Errors with non-CUDA machine
Opened this issue · 1 comments
Discussed in #81
I am having a similar problem to the one described in the post quoted below, even though it appears that MapClassifier.py has been updated to incorporate the fix that the other user described.
When I try to use "Train Your Network", I get this error:
Traceback (most recent call last):
File "TagLab.py", line 4139, in trainNewNetwork
dataset_train_info, train_loss_values, val_loss_values = training.trainingNetwork(images_dir_train, labels_dir_train,
File "/Users/eln/TagLab/models/training.py", line 297, in trainingNetwork
state = torch.load("models/deeplab-resnet.pth.tar")
File "/Users/eln/miniconda3/lib/python3.8/site-packages/torch/serialization.py", line 1040, in load
return _legacy_load(opened_file, map_location, pickle_module, **pickle_load_args)
File "/Users/eln/miniconda3/lib/python3.8/site-packages/torch/serialization.py", line 1268, in _legacy_load
result = unpickler.load()
File "/Users/eln/miniconda3/lib/python3.8/site-packages/torch/serialization.py", line 1205, in persistent_load
wrap_storage=restore_location(obj, location),
File "/Users/eln/miniconda3/lib/python3.8/site-packages/torch/serialization.py", line 391, in default_restore_location
result = fn(storage, location)
File "/Users/eln/miniconda3/lib/python3.8/site-packages/torch/serialization.py", line 266, in _cuda_deserialize
device = validate_cuda_device(location)
File "/Users/eln/miniconda3/lib/python3.8/site-packages/torch/serialization.py", line 250, in validate_cuda_device
raise RuntimeError('Attempting to deserialize object on a CUDA '
RuntimeError: Attempting to deserialize object on a CUDA device but torch.cuda.is_available() is False.
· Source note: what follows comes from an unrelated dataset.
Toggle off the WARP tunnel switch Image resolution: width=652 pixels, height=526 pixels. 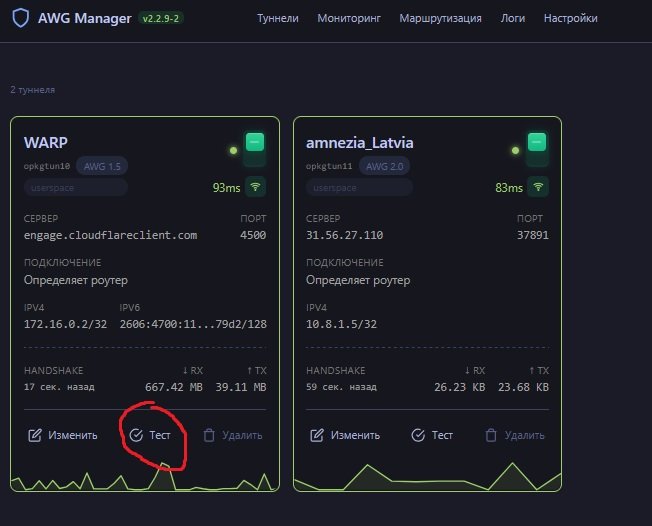[x=254, y=142]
If you are running on a CPU-only machine, please use torch.load with map_location=torch.device('cpu') to map your storages to the CPU.
I looked at source/MapClassifier.py since it was mentioned in the previous discussion, and in lines 98-101 it looks like it should use torch.load with "cpu" since torch.cuda.is_available() is False, so this does not appear to be the same problem that the previous user ran into and fixed.
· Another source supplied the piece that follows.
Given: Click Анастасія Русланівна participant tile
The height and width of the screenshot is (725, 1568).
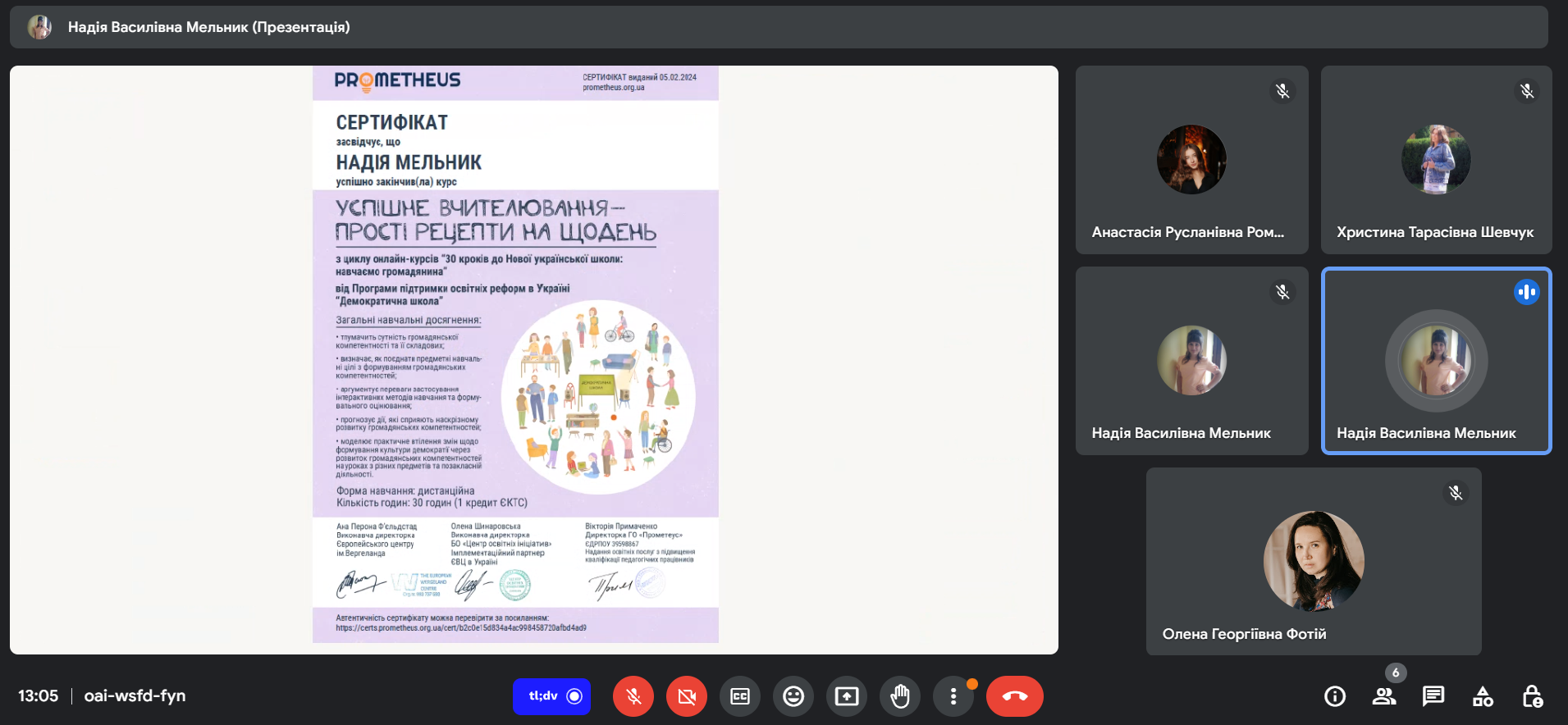Looking at the screenshot, I should [x=1191, y=159].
The problem appears to be arising in training.py , but I haven't figured out what it is yet. Any assistance would be appreciated!
Originally posted by andieich January 26, 2023
Hi,
I successfully installed TagLab on a Windows computer, but had some issues. I cannot use the GPU since it is made by Intel.
I therefore tried to install the CPU version of torch and tochvision. When I use the install.py
script, I get this error:
append() takes exactly one argument (2 given)
This is caused by line 234. I commented out lines 232 - 236 and manually installed both packages with the following code:
pip install torch --extra-index-url https://download.pytorch.org/whl/cpu
pip install torchvision --extra-index-url https://download.pytorch.org/whl/cpu
Afterwards, I could install TagLab flawlessly.
However, when trying to run a auto segmentation, I got this error:
RuntimeError: Attempting to deserialize object on a CUDA device but torch.cuda.is_available() is False. If you are running on a CPU-only machine, please use torch.load with map_location=torch.device('cpu') to map your storages to the CPU.
So I did as proposed and changed in source/MapClassifier.py
in line 98:
classifier.load_state_dict(torch.load(network_name)
to
classifier.load_state_dict(torch.load(network_name, map_location=torch.device('cpu')))
Now, everything works fine. Maybe that's something to consider for the next TagLab version.
Thanks for this amazing software!
I fixed the issue by editing both training.py and losses.py to use the cpu-version of Torch. This arose in multiple places in both scripts:
In losses.py:
Line 28 add: `
USE_CUDA = torch.cuda.is_available()
if USE_CUDA:
device = torch.device("cuda")
else:
device = torch.device("cpu")
net.to(device)`
Lines 40 and 62 change:
dist_maps_tensor = dist_maps_tensor.to(device='cuda:0')
to dist_maps_tensor = dist_maps_tensor.to(device)
in surface_loss function add:
`
USE_CUDA = torch.cuda.is_available()
if USE_CUDA:
device = torch.device("cuda")
else:
device = torch.device("cpu")`
Line 80 change one_hot = one_hot.to('cuda:0')
to one_hot = one_hot.to('cpu')
In training.py :
Line 103, add:
`
else:
device = torch.device("cpu")
net.to(device)
torch.cpu.synchronize()`
Line 297, change state = torch.load("models/deeplab-resnet.pth.tar")
to state = torch.load("models/deeplab-resnet.pth.tar", map_location=torch.device("cpu"))
Line 333, change class_weights = torch.FloatTensor(weights).cuda()
to class_weights = torch.FloatTensor(weights).cpu()
Line 445, remove torch.cuda.empty_cache()
Line 479, change net.load_state_dict(torch.load(network_filename))
to net.load_state_dict(torch.load(network_filename, map_location=torch.device("cpu")))